Mein Name ist Valentin. Ich bin Student, und ich lebe mit meiner Mutter in der Stadt Kaluga, Russland. Meine Mutter ist ungultig. Sie kann nicht sehen, und sie erhalt Pension von der sehr seltenen Regierung, die nicht enought sogar fur Medikamente ist.

Ich arbeite sehr hart jeden Tag, um im Stande zu sein, die Notwendigkeiten fur meine Mutter zu kaufen, aber mein Gehalt ist sehr klein, weil meine Studien noch immer nicht fertig waren.

Wegen der tiefen Krise horten die Behorden Gas in unserem Bezirk auf, und jetzt konnen wir nicht unser Haus heizen. Ich weiss nicht was zu tun, weil das Wetter kalt hier bereits wird und die Temperatur in der Strasse niedriger sein kann als minus 20 Grad Celsius in nachsten Monaten. Ich bin sehr erschrocken, dass die Temperatur innerhalb unseres Hauses sehr kalt sein kann und wir nicht im Stande sein werden zu uberleben.

Deshalb sammelte ich mehrere E-Mail-Adressen, und dank des freien Internetzugangs an unserer lokalen Bibliothek entschied ich mich dafur, an Sie mit einem Gebet in meinem Herzen fur eine kleine Hilfe zu appellieren. Wenn Sie irgendwelchen alten elektrisches Heizgerat, warme Kleidung, elektrischen Wasserboiler, konserviertes und ausgetrocknetes Essen, Vitamine, Arzneimittel von der Kalte, irgendwelchen Hygiene-Produkten haben, bin ich Ihnen sehr dankbar, wenn Sie es an unsere Postadresse senden konnten, die ist:

Valentin Mihailyn,
Ryleewa Ulica, 6-45.
Kaluga. 248030,
Russia.

Wenn Sie denken, dass das besser oder fur Sie leichter sein wurde, mit etwas Geld zu helfen, schreiben Sie mir bitte zuruck, und ich gebe Ihnen Details, um es sicher zu senden, wenn Sie zustimmen.

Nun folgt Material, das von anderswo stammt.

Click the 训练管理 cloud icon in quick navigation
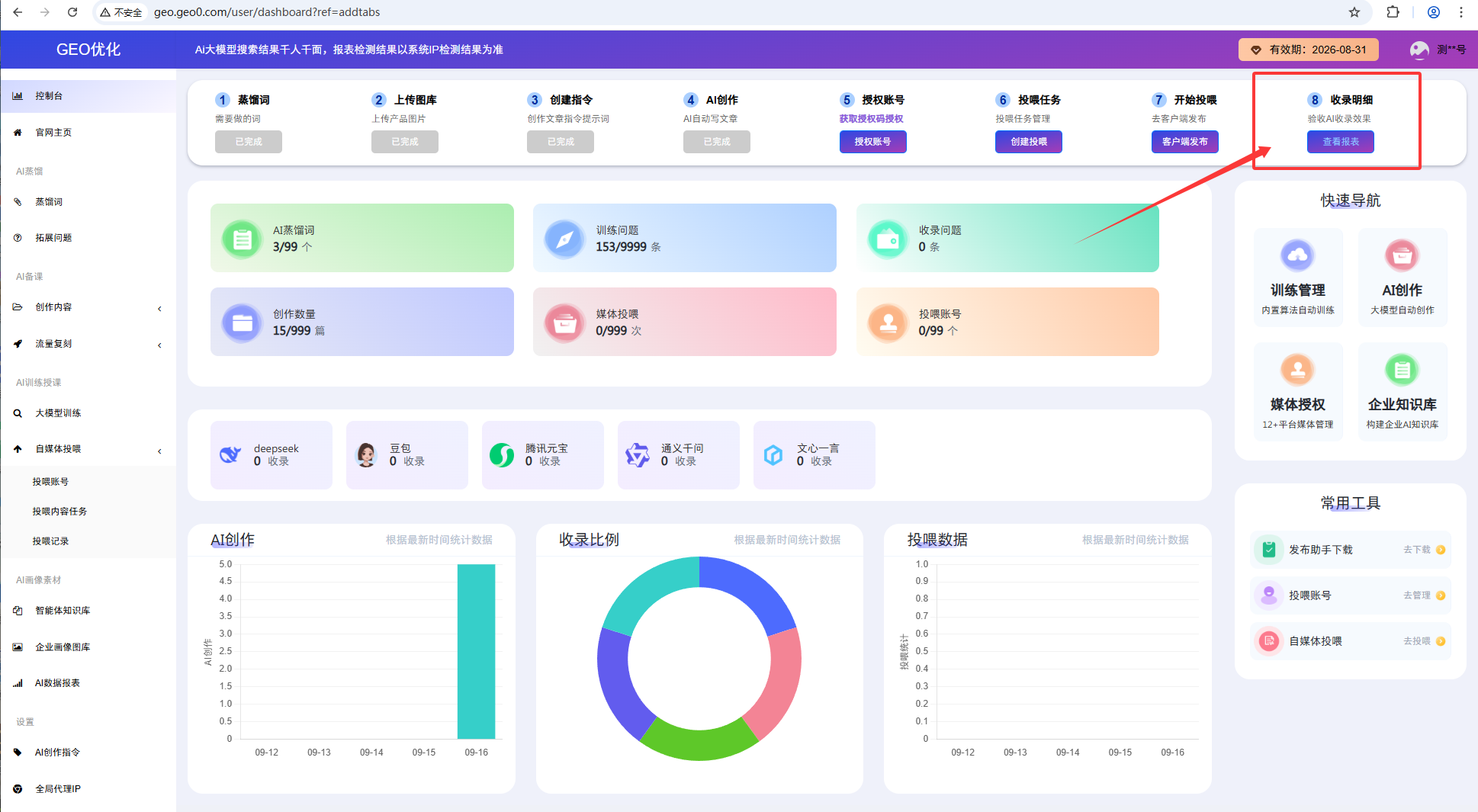This screenshot has width=1478, height=812. pos(1297,256)
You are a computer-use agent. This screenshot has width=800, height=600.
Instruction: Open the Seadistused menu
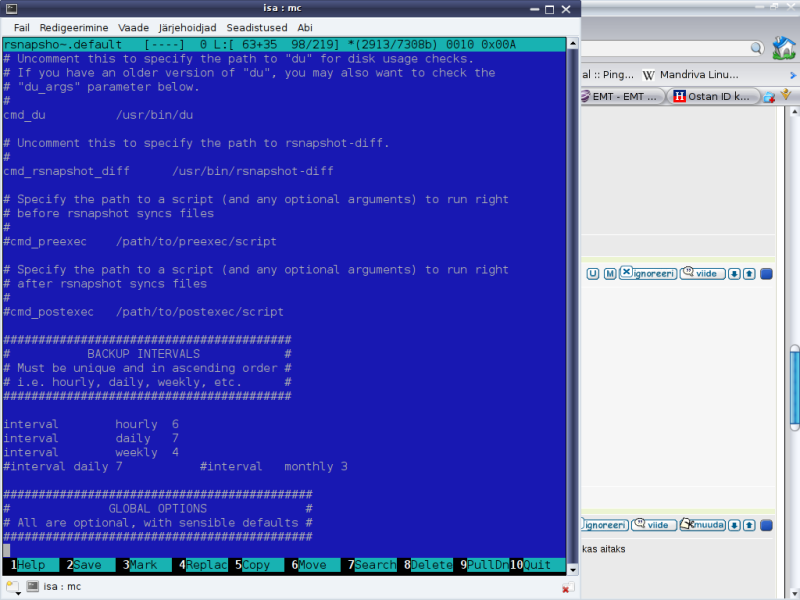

Diese Weise zu helfen besteht sehr gut darin, weil in diesem Fall ich im Stande sein werde, einen tragbaren Ofen zu kaufen und unser Haus wahrend des Winters zu heizen, weil der alte Ofen, den wir haben, mehr nicht arbeitet.

Ich hoffe, von Ihnen sehr bald zu horen, und ich bete das Sie werden im Stande sein, uns zu helfen, in diesem Winter zu uberleben. Ich hoffe auch sehr viel, dass diese harte Situation sehr bald in unserem Land besser werden wird.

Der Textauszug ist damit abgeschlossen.